[Recorded data]
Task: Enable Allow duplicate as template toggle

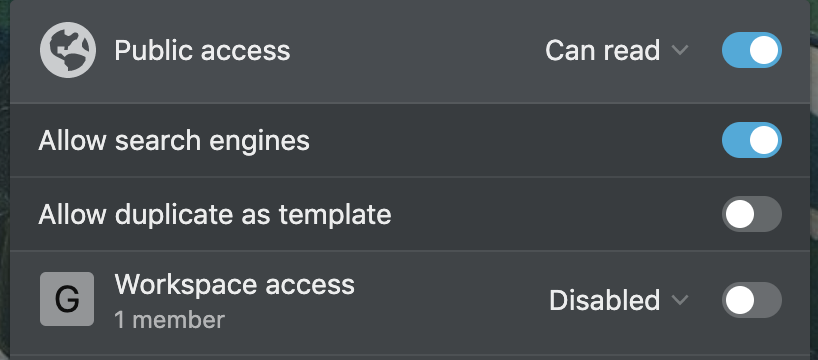Action: tap(752, 214)

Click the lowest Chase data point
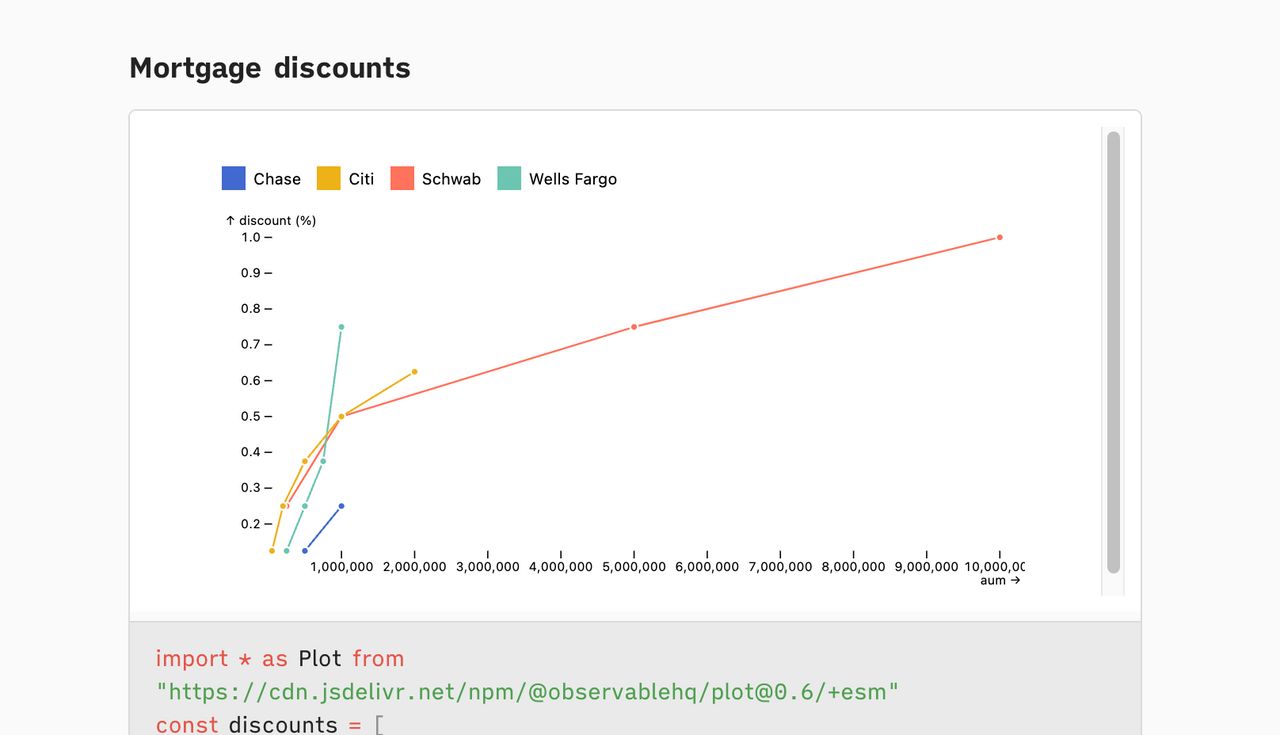click(305, 551)
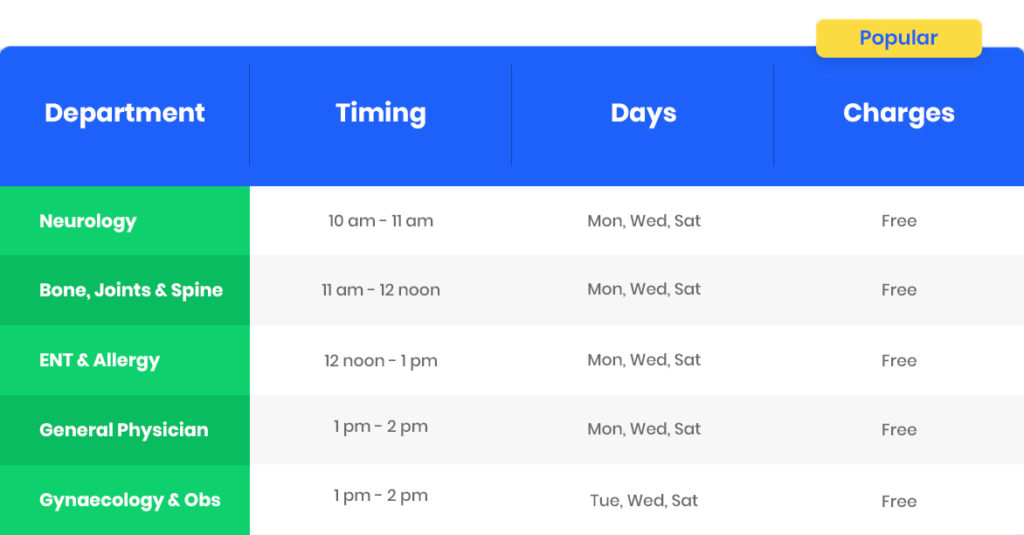Image resolution: width=1024 pixels, height=535 pixels.
Task: Click the Free charge for Neurology
Action: pyautogui.click(x=899, y=221)
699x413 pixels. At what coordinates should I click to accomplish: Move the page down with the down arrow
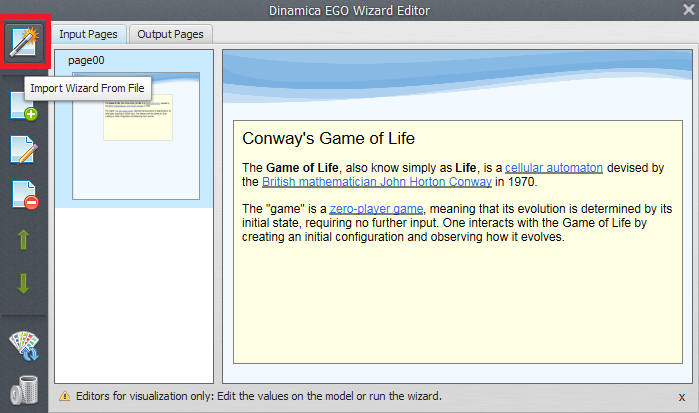coord(23,284)
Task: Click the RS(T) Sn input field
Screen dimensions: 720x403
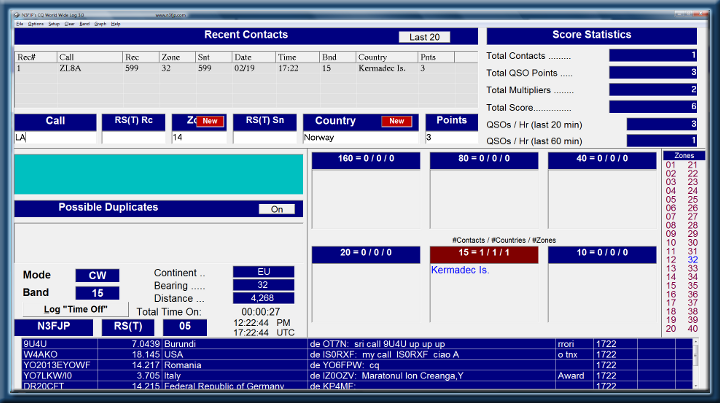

What is expected:
Transcribe every entry exactly, leaving out the pictures.

Solution below:
Task: Enable Allow duplicate as template toggle

Action: tap(752, 214)

Click the lowest Chase data point
click(305, 551)
Image resolution: width=1024 pixels, height=535 pixels.
Task: Click the Free charge for Neurology
Action: pyautogui.click(x=899, y=221)
699x413 pixels. At what coordinates should I click to accomplish: Move the page down with the down arrow
coord(23,284)
Task: Click the RS(T) Sn input field
Screen dimensions: 720x403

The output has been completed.